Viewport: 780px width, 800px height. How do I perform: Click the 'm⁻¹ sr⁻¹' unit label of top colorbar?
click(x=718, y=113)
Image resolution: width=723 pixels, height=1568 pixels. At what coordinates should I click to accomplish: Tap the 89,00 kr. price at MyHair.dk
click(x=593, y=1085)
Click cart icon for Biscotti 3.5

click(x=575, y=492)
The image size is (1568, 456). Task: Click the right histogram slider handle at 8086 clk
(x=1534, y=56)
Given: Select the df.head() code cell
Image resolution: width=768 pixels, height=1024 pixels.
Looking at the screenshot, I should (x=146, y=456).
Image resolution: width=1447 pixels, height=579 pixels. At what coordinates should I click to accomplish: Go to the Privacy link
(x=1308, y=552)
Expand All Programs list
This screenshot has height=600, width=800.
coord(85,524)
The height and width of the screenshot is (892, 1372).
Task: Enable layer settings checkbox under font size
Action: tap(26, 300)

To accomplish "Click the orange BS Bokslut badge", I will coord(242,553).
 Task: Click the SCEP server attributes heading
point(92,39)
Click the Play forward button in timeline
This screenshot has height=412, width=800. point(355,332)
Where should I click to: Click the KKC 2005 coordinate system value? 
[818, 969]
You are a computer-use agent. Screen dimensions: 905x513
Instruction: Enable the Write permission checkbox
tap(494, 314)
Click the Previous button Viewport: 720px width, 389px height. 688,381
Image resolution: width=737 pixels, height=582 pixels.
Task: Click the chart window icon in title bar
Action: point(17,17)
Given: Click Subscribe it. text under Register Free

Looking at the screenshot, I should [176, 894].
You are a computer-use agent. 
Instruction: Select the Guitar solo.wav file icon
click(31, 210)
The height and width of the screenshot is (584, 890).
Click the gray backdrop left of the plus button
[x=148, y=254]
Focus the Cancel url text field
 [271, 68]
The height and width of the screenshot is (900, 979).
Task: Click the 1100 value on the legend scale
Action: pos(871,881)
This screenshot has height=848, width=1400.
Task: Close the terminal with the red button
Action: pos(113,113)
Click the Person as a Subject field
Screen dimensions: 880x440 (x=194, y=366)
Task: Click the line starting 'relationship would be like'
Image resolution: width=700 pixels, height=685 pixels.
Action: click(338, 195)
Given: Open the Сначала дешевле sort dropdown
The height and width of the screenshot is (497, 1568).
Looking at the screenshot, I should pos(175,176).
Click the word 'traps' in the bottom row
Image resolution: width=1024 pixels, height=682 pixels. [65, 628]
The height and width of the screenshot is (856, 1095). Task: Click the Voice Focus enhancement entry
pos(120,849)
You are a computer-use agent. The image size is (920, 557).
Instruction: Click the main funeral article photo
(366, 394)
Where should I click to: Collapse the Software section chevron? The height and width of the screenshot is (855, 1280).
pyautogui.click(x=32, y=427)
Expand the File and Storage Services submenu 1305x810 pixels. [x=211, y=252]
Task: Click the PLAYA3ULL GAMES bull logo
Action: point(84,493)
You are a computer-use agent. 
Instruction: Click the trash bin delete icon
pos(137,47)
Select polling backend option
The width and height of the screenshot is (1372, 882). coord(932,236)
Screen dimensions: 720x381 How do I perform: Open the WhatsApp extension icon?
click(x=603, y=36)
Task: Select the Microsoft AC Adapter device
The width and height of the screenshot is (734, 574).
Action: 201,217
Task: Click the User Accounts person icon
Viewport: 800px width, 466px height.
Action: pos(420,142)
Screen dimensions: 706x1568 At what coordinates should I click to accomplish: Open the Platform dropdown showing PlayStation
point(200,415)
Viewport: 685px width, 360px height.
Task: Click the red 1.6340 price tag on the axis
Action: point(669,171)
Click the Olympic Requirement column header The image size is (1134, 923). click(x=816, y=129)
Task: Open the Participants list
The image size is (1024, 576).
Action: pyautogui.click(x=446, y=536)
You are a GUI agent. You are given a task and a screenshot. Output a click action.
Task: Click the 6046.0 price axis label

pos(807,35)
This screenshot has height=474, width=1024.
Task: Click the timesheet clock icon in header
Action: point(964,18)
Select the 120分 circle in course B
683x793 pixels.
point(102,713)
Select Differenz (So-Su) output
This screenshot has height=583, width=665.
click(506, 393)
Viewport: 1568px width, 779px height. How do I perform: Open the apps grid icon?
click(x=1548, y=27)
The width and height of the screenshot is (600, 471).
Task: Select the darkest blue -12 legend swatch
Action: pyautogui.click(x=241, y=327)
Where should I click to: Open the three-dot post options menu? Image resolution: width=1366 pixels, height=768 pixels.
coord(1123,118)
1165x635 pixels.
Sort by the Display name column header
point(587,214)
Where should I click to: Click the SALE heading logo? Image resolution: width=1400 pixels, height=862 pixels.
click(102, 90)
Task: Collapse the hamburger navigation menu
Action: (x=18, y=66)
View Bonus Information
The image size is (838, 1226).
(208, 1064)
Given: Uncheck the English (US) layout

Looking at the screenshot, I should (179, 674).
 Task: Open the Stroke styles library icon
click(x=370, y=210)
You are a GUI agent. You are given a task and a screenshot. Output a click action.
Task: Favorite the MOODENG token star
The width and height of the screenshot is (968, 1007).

###

-- Task description --
Lines that hold "list" are the ones to copy, so pick each out from the data.

-- Output of the task --
Expand All Programs list
Task: Open the Participants list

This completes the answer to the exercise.